この村では今でもたまに入ってくる旅人を捕まえては、その脳みそを食べていた。
猿を食べる習慣のある村があるなんて、知らないはずだ。
そんな村が情報を外に出すはずがないのだ。
「では始めよう」
「久しぶりじゃのう」
皆ニコニコしている。
人を殺す罪悪感より、珍味への食欲が勝っている。
「クソー! 死んでたまるか!」
萱野は必死に暴れたが、ロープが全身に食い込むだけだった。
「暴れれば暴れるほどきつく締まるようになっている。大人しくしていたほうがよいぞ」
この村では何百年も行われてきた猿食。
やっている事に慣れている。
猿食を禁じられてから、人間の脳みそへと好奇心が変化してきたのだろう。
例えば敵対する村人の脳みそを、報復のために食べるなどで村内に広まったのかもしれない。

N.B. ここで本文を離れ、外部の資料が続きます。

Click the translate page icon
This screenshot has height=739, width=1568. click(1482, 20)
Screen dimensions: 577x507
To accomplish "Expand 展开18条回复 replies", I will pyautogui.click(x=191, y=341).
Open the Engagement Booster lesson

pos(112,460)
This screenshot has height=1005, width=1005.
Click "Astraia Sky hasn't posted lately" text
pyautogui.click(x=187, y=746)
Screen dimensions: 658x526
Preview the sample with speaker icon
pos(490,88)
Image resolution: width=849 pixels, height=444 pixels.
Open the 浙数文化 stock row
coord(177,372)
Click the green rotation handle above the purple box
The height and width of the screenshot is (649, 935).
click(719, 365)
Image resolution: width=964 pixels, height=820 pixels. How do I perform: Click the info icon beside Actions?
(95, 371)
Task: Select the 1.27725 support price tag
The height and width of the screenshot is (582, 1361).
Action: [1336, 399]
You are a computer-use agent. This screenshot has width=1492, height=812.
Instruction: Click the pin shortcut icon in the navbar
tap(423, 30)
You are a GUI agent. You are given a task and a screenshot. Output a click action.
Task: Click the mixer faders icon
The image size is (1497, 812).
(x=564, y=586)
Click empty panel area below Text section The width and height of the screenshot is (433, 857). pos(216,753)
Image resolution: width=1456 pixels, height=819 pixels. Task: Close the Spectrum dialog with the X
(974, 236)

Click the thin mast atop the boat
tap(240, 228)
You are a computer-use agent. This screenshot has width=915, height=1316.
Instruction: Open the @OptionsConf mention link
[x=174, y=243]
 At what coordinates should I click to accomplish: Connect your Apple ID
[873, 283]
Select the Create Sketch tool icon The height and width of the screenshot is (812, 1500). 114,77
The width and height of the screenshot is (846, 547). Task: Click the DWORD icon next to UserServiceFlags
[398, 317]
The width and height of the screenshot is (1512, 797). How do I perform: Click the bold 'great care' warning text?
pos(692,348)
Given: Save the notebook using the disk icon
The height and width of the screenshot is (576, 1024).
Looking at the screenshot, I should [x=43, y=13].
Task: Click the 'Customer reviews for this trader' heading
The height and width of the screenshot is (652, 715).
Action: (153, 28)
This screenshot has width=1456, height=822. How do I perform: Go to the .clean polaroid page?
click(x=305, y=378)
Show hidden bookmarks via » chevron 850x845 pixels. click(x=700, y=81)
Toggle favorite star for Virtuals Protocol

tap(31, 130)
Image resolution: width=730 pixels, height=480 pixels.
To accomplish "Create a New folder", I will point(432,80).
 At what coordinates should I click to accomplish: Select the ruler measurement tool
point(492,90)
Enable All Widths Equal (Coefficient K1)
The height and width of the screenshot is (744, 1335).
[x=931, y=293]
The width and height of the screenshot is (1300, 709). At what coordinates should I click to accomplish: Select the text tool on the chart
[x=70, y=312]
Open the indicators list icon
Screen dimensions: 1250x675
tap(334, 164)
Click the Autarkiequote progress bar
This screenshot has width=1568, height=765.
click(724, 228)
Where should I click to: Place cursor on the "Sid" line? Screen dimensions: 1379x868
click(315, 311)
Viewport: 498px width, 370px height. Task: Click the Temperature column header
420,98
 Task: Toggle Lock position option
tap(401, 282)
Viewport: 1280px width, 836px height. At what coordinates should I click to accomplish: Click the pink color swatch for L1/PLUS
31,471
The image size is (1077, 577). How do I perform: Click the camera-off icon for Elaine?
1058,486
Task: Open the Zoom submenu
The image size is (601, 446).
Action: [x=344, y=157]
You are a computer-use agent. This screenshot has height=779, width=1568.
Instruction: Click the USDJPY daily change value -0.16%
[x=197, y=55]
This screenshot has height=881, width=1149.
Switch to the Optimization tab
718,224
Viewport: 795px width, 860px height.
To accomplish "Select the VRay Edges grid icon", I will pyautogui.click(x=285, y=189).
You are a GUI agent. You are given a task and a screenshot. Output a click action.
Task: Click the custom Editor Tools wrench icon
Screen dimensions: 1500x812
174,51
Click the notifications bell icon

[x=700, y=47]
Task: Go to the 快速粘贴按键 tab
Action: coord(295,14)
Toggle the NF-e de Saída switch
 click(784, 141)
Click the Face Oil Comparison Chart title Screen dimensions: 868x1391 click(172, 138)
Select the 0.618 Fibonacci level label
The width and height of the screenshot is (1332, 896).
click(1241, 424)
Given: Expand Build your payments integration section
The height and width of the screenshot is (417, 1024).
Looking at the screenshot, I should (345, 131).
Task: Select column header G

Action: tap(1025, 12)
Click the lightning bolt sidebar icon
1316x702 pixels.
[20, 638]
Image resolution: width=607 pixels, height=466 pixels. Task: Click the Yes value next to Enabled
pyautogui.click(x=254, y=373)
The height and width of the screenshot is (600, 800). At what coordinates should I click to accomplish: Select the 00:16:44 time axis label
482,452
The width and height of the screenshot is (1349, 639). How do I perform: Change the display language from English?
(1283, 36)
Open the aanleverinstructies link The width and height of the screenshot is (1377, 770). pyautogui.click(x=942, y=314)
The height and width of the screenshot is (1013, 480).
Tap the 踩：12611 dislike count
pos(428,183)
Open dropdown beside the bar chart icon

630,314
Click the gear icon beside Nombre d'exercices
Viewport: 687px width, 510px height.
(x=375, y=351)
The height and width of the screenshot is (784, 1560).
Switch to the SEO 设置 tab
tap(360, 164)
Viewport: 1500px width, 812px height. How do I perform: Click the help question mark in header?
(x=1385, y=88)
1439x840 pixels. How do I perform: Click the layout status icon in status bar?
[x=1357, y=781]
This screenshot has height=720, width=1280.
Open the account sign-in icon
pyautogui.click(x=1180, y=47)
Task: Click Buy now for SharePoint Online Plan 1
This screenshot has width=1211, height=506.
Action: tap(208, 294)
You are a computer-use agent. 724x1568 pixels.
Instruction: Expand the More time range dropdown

異論を唱えた裏切り者がいれば見せしめに食べて、秘密を守りぬいてきたことも想像に難くない。
一旦禁忌を破ったら、もう元には戻れない。
やがて無理やりこじ開けられた萱野の口の中に、大量の日本酒が注ぎこまれた。
「ウウウ・・・。ゲボゲボ・・・」
かなり度がきつく、萱野の意識はあっと言う間に朦朧となった。